Video game critics are often cut off from other mediums. May perhaps that our medium is so new that more energy is required to get anything done as each new step is not just walking along a singular path among the fold, but having to stir and pour the concrete before a step may be taken. So much time gets spent toiling away on our own medium that we rarely look up and see the critical spheres of other mediums happening around us and the realization that so much that is considered with art is true for however an artist wishes to express themselves because it is all still human expression.

Non Play Criticism is my attempt to occasionally highlight some piece of criticism relating to another medium, educate whatever readership I may have by pointed it out and try and bring back into the fold whatever lesson it may have to offer.

If nothing else, I share an interesting piece of criticism from another medium.

Before we dive into the link I want to preface it with an explanation behind this series. I have interests beyond video games, some of which I even think critically about. I read reviews of movies, watch historical criticism of pop music, listen to short fiction etc. In other words, I pay attention to the world outside of our little sphere within a sphere within a sphere. To do so, however, is to be frustrated with all the futzing around for the light switch that we end up doing and the resulting inferiority complex that comes along with it.

NPC – Non Play Criticism1 was one of my random ideas and I asked Twitter if they would like to see an occasional series of posts using outside criticism for the benefit of video games. The response wasn’t large, in fact it was tiny, but it was unanimous and in one case surprising.2 Within five minutes of deciding to do it I had a big enough list of links off the top of my head that this went from occasional to weekly.

I tell that story to explain the following. This was one of the initial links I wanted to highlight. I was going to use it much later and approach from a very different angle. Certain recent events have changed the need. The following is not what I wanted to say.

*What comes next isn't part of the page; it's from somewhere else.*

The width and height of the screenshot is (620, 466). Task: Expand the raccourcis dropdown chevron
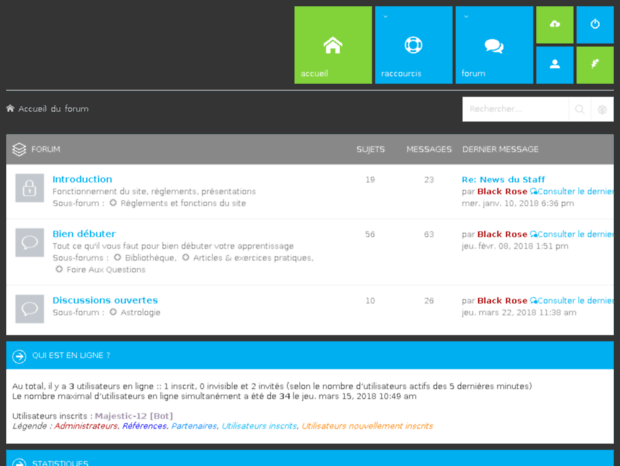(x=385, y=16)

Without further ado: linguistics.3

Mignon Fogarty, aka Grammar Girl, held an interview on her podcast episode 432 with Merriam-Webster dictionary lexicographer Peter Sokolowski to discuss how one creates a dictionary definition and how that has changed over the years and editions. The philosophies behind dictionary definitions as it were. The interview itself begins at 4:08.4

The dictionary is considered the be all end all of what a word means. In reality it is a distillation down to the common essence of a word from all of its history, popular use and cultural connotations. We all think we know what a word means, until we are asked to describe it using only other words. Then we are at a loss. There is an art to explaining something, anything. But there is an even greater art to explaining the specifics of the very thing you are using to explain it.

So much I could say, but I want to focus on that first idea. That so many consider the dictionary to be the be all end all of what a word means, of what our language means. What that generally entails is the subjugation of one’s own thought process to another’s. The dictionary has its uses for sure in conducting debates, but it is with small changes, course corrections in our use of the words as to be more commonly accurate. Not in forking over understanding of concepts wholesale. For how accurate is the dictionary itself?

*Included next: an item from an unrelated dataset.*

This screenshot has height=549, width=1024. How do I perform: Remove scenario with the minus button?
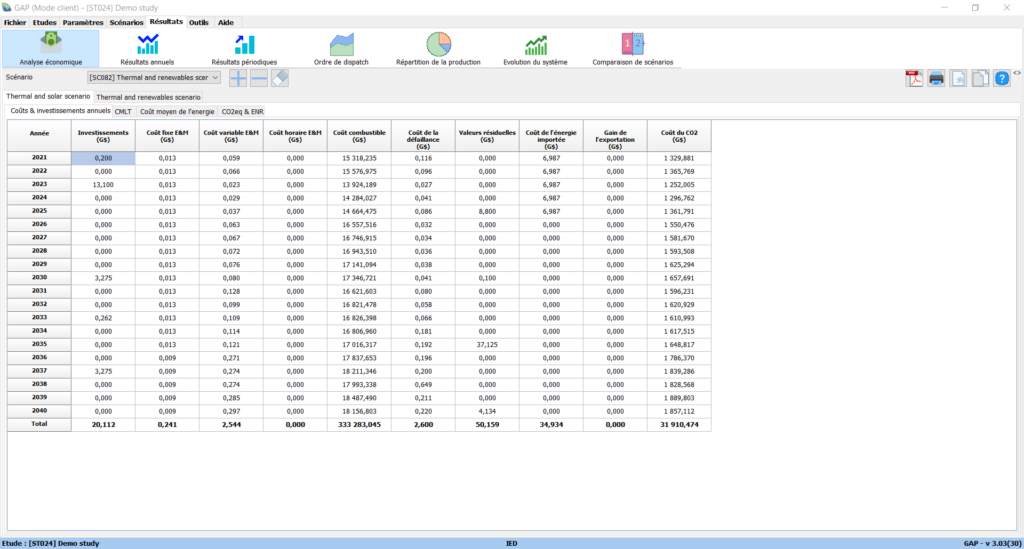click(259, 78)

Peter Sokolowski gives many examples through the interview, both old and current to explain what it means to our understanding when we change the approach to creating definitions. The one story in particular I wish to highlight: the original Webster’s definition of cat was as follows, “a domestic animal.” That’s it. That’s all of it. The original Webster’s definition of dog was, “a domestic animal.” Again, that was the definition in its entirety. Were one to only use the dictionary for their understanding of the world, “cat” and “dog” would be synonyms.

This is ludicrous and we know it because we have interactions with the real world, have seen cats and dogs and know them to be different animals. The definition is also highly inaccurate. For it would have a stray cat ceases to be a cat, because it is not domesticated. The definition expects something of the user and their world experience to get this definition. Would you want to give over your world understanding of cat or dog to this dictionary? No? Then why would you do so for any other concept?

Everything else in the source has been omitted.